INTRODUCTION
The Hon’ble Delhi High Court has ruled that international workers employed in Indian establishments who are not covered by any social security scheme in their home countries must enrol in and contribute to the Employees’ Provident Fund (EPF). The bench consisting of Chief Justice of Delhi High Court Justice Devendra Kumar Upadhyaya and Justice Tushar rao Gedela delivered the judgement on 4th day of November, 2025 which dismissed the petition filed by Spice Jet Ltd. and LG Electronics India Pvt. Ltd.
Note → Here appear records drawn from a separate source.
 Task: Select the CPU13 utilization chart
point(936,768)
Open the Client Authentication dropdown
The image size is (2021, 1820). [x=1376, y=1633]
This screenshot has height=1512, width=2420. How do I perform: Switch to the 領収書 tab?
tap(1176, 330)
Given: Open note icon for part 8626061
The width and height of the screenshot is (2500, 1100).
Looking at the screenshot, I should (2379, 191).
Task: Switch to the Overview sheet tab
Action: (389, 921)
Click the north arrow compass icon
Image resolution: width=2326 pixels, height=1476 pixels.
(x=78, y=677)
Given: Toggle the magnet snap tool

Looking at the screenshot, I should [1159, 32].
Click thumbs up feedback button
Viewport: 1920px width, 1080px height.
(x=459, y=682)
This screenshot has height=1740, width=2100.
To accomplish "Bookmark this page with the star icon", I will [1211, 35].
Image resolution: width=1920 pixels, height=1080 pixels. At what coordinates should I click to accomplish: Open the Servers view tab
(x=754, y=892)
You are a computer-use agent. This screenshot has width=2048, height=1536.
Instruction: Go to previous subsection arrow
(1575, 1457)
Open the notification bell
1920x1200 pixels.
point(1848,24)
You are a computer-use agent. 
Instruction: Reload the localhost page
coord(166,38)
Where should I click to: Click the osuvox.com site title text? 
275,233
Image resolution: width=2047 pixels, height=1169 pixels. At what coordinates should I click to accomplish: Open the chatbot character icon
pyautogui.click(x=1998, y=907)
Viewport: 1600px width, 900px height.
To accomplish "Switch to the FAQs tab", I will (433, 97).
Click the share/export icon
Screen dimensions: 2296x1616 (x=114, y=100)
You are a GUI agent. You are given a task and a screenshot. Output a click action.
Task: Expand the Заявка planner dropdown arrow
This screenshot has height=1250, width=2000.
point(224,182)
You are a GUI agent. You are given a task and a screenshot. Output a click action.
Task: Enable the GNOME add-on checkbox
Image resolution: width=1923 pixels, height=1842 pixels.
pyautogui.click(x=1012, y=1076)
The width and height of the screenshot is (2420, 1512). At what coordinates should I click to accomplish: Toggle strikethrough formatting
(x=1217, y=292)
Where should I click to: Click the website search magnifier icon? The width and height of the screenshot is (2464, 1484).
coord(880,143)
The Court validated the two Central Government notifications – GSR 706(E) dated 1st Day of October, 2008 and GSR 148(E) dated 3rd Day of September, 2010 which was issued under the Employees’ Provident Fund and Miscellaneous Provisions Act, 1952. These amendments have been introduced in paragraph 83 in the Employees’ Provident Fund Scheme, 1952 which states that the international workers are required to become members of the Fund, extending the scope of India’s security framework to foreign nationals employed in India.
BACKGROUND
The petitioners in this matter argued that applying the Employees’ Provident Fund Scheme to international employees without salary exemptions was arbitrary and discriminatory under Article 14 of the Constitution of India. Their main contention was Indian workers earning above Rs. 15,000 per month were exempt, whereas foreign workers had to contribute to the Fund regardless of the income.
They even argued on the restriction on the withdrawal of funds only after reaching the age of 58 or in case of permanent incapacity stating that it is very unreasonable for the foreign employees who stay in India for a very short period of time.
The Court and the Employees’ Provident Fund Organisation (EPFO) stated that the differentiation is rationale based on economic duress which the Indian employees face unlike the international employees who stay for a shorter period of time of about 2 – 5 years.
KEY POINTS
- The Court held that Sections 5 and 7 of the Employees’ Provident Fund (EPF) Act, 1952 gives power to the Central Government to modify and extend the Scheme to new class of employees, including the international employees. Hence paragraph 83 of EPF Scheme is legally valid and will fulfil India’s Obligations by ensuring that employees from countries without a reciprocal Social Security Agreement (SSA) or with whom India has not entered into a bilateral comprehensive economic agreement, still enjoy social protection while working in India.
- The differentiation in the monthly payment of the Indian and foreign employees was stated as justified as Indian workers could face more financial burden if forced to contribute irrespective of the income, while international employees would not suffer such economic hardship who stays for only a short period of time.
- The court stated that, there is no violation of Article 14 of the Constitution of India as argued by the petitioner. The distinction between Indian and foreign employees was to serve the legitimate objective of extending social security coverage and is not arbitrary or discriminatory.
- Allowing of withdrawals only upon reaching the age of 58 or in case of permanent disability was deemed valid on the grounds that early withdrawal could undermine the purpose of a provident fund as a long – term social security mechanism.
RECENT DEVELOPMENTS
The Hon’ble Delhi High Court’s decision in this case Spice Jet Ltd. v. Union of India [W.P.(C) 2941/2012] represents the development over the application of India’s Employees’ Provident Fund Scheme to international employees who work in India. In Stonehill Education Foundation v. Union of India (2024 SCC OnLine Kar 49) the judgement passed by Karnataka High Court had reasoned that imposing provident fund obligations on foreign employees irrespective of their salary, while exempting high-income Indian employees, lacked a rational nexus and amounted to hostile discrimination. The Delhi High Court, however, departed from this view, by disagreeing with the reasoning given by the Court stating that distinction is valid as Indian employees could face economic burden if obligated to contribute regardless of income, whereas foreign employees will not be affected as they serve for only a short period of time.
The petitioners had also relied on precedents such as Union of India v. N.S. Rathnam & Sons (2015) 10 SCC 681 and Indian Express Newspapers (Bombay) Pvt. Ltd. v. Union of India (1985) 1 SCC 641 to argue that delegated legislation cannot exceed statutory limits. However, the Court distinguished those rulings, holding that the Central Government acted within its powers under Sections 5 and 7 of the EPF Act,1952.
CONCLUSION
By dismissing the petition the Delhi High Court showed the Government’s authority to extend the EPF Scheme to foreign employees working in India even in absence of reciprocal SSA or with whom India has not entered into a bilateral comprehensive economic agreement. This judgment shows India’s commitment to ensuring universal social security coverage and upholding its international obligations.